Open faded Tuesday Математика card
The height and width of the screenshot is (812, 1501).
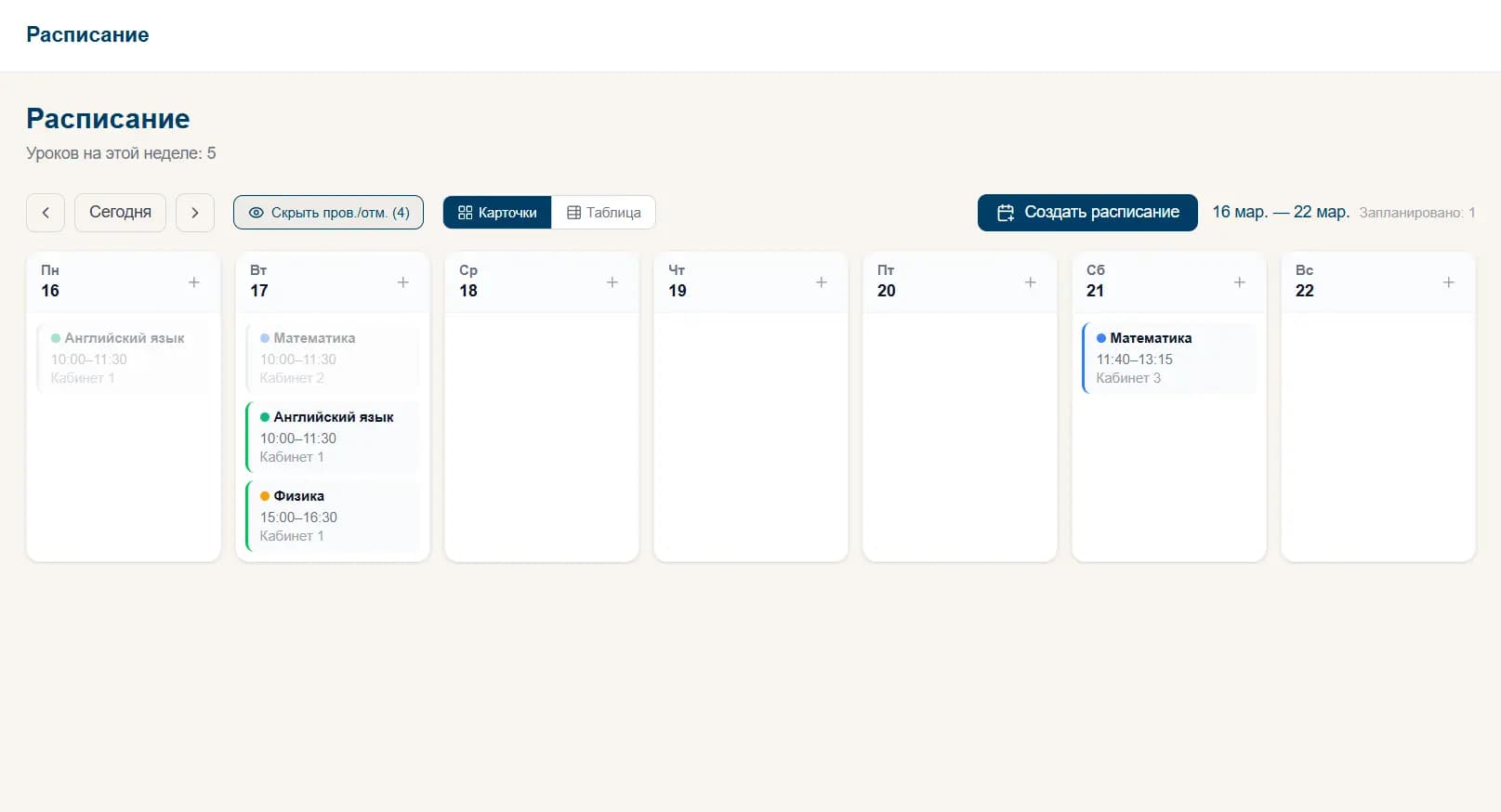tap(333, 358)
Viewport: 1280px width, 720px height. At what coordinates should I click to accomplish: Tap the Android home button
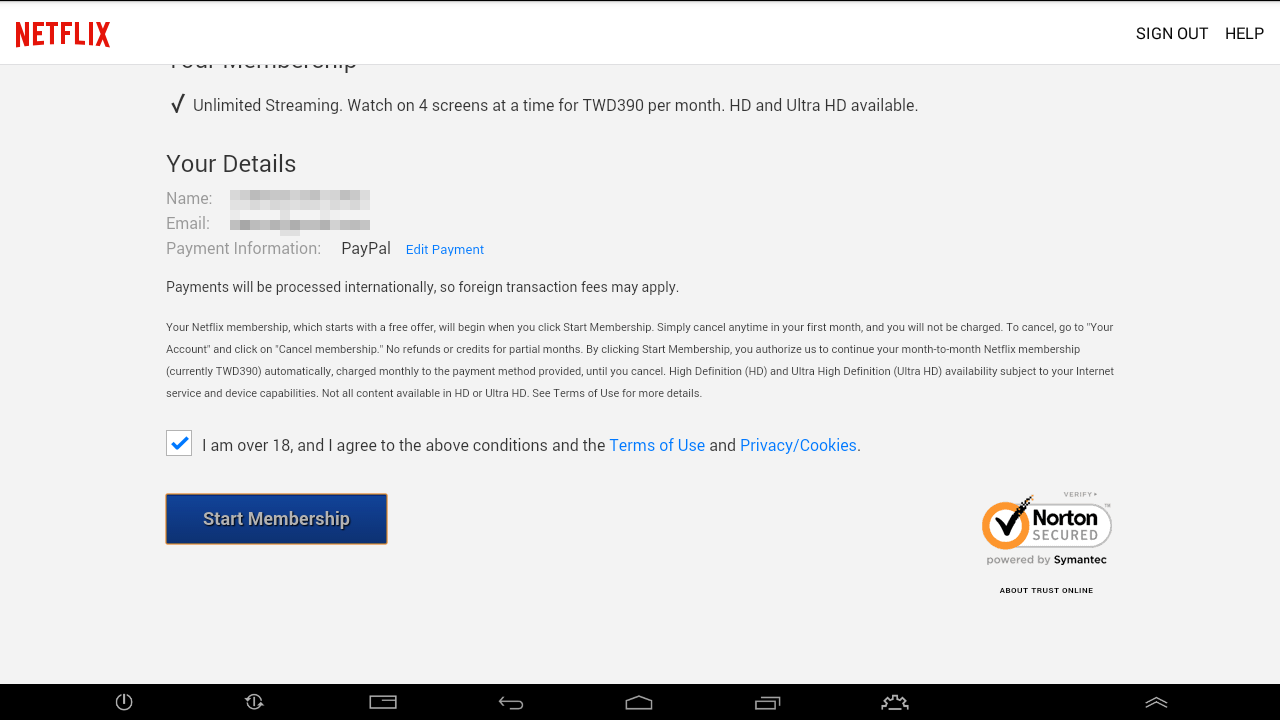639,703
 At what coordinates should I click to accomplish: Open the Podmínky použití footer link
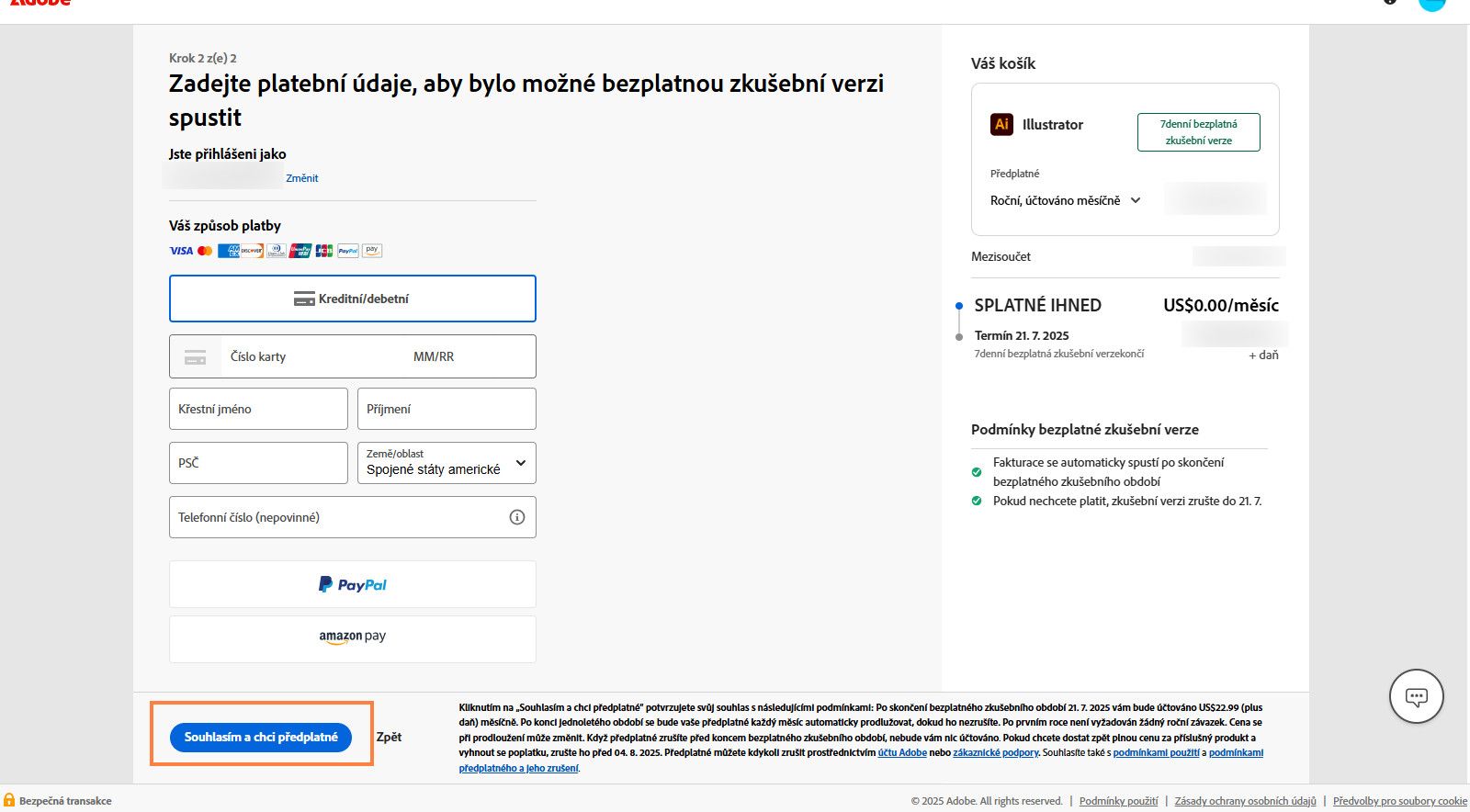[x=1118, y=801]
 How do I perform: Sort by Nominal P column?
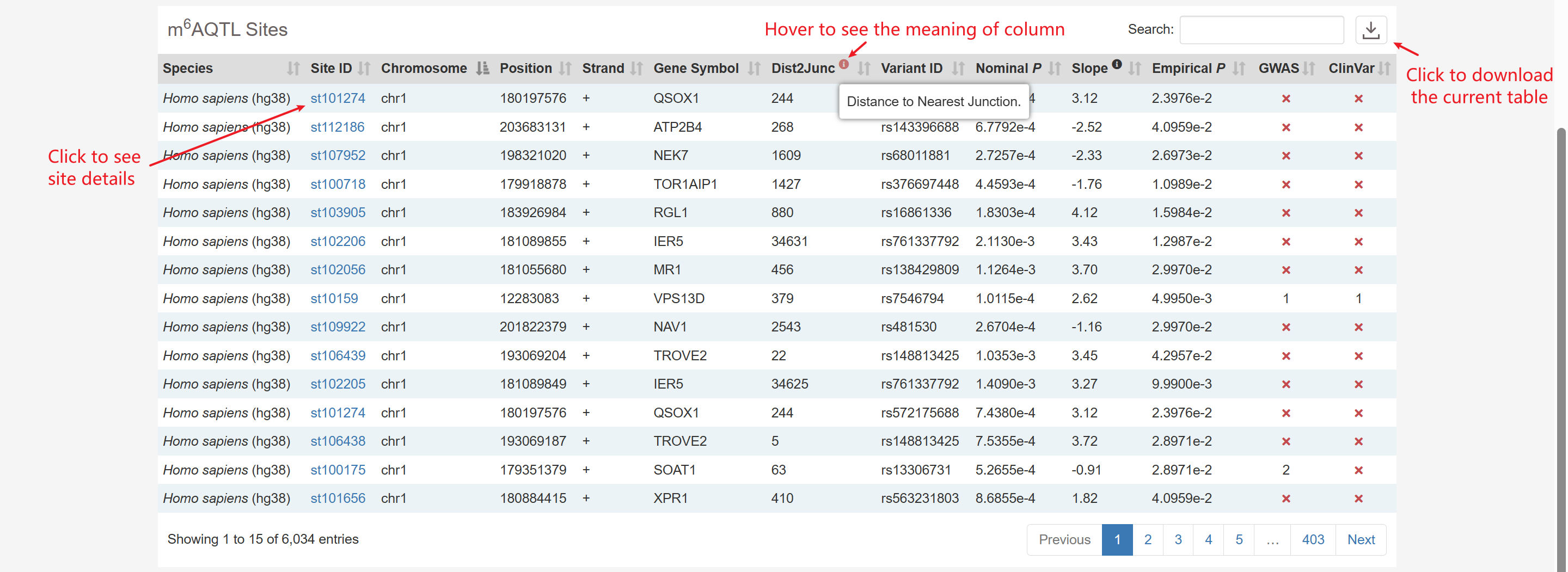click(x=1054, y=69)
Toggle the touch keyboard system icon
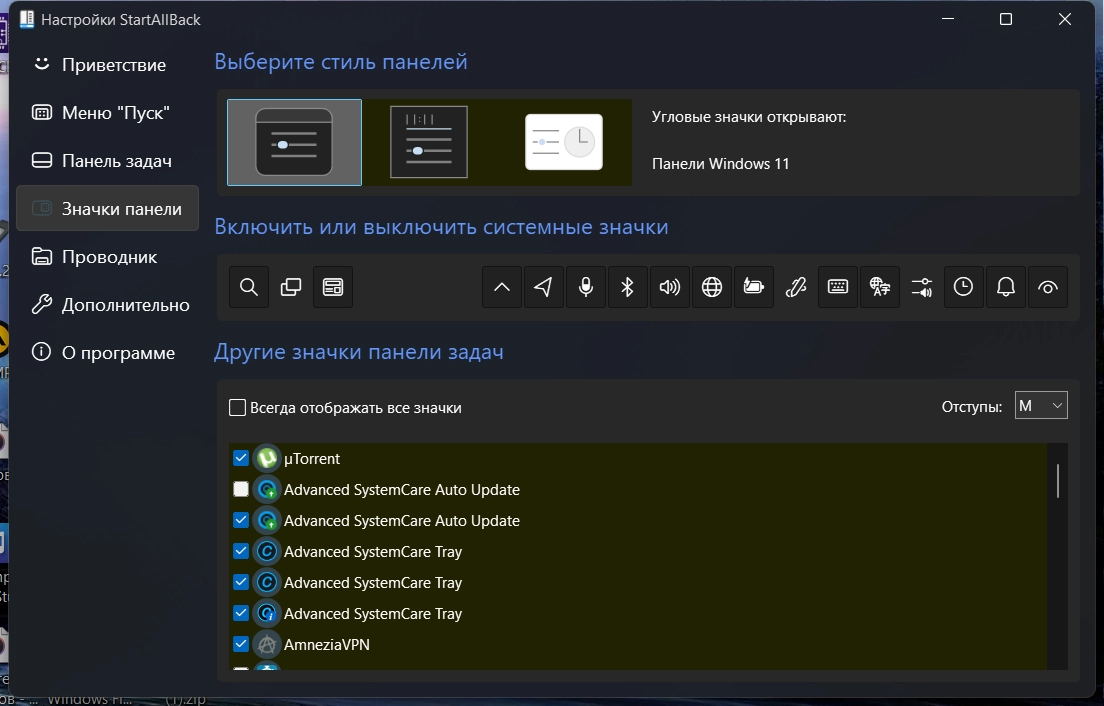The width and height of the screenshot is (1104, 706). (838, 288)
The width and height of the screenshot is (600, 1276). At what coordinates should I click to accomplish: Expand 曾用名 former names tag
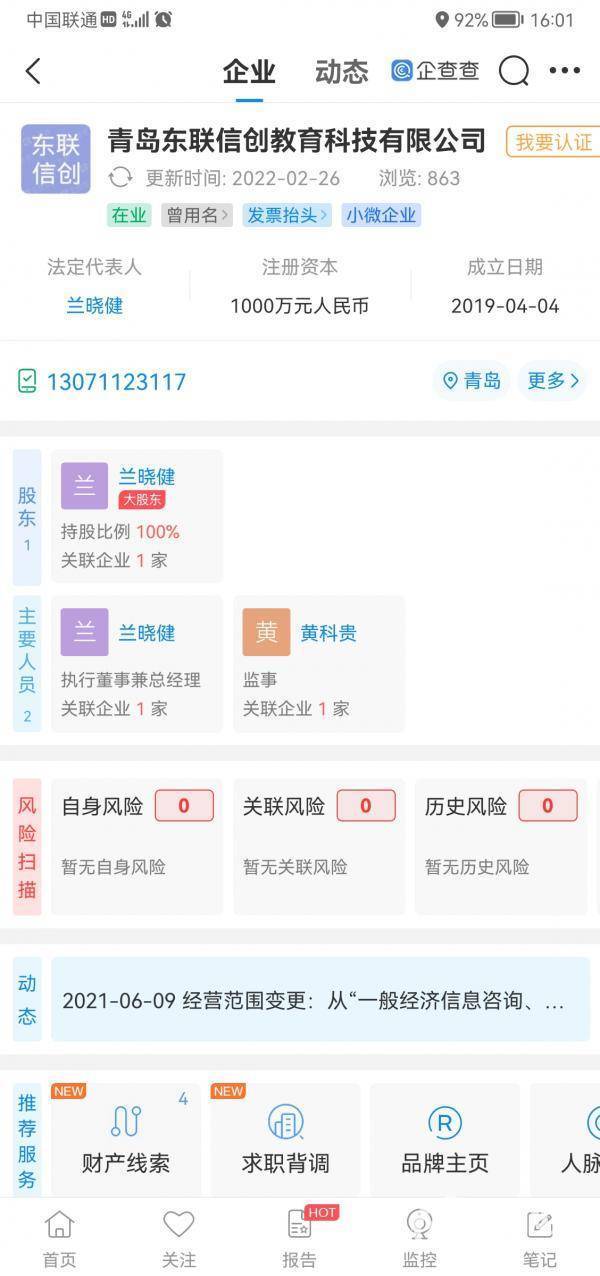pyautogui.click(x=197, y=215)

--------

### YOUR ASSIGNMENT:
Word-for-word transcription: the whole listing, with images excluded.

### PROBLEM SOLUTION:
Open faded Tuesday Математика card
The height and width of the screenshot is (812, 1501).
tap(333, 358)
Viewport: 1280px width, 720px height. At what coordinates should I click to accomplish: Tap the Android home button
639,703
 At what coordinates should I click to accomplish: Open the Podmínky použití footer link
[x=1118, y=801]
 How do I perform: Sort by Nominal P column?
click(x=1054, y=69)
Toggle the touch keyboard system icon
The width and height of the screenshot is (1104, 706). (838, 288)
The width and height of the screenshot is (600, 1276). At what coordinates should I click to accomplish: Expand 曾用名 former names tag
pyautogui.click(x=197, y=215)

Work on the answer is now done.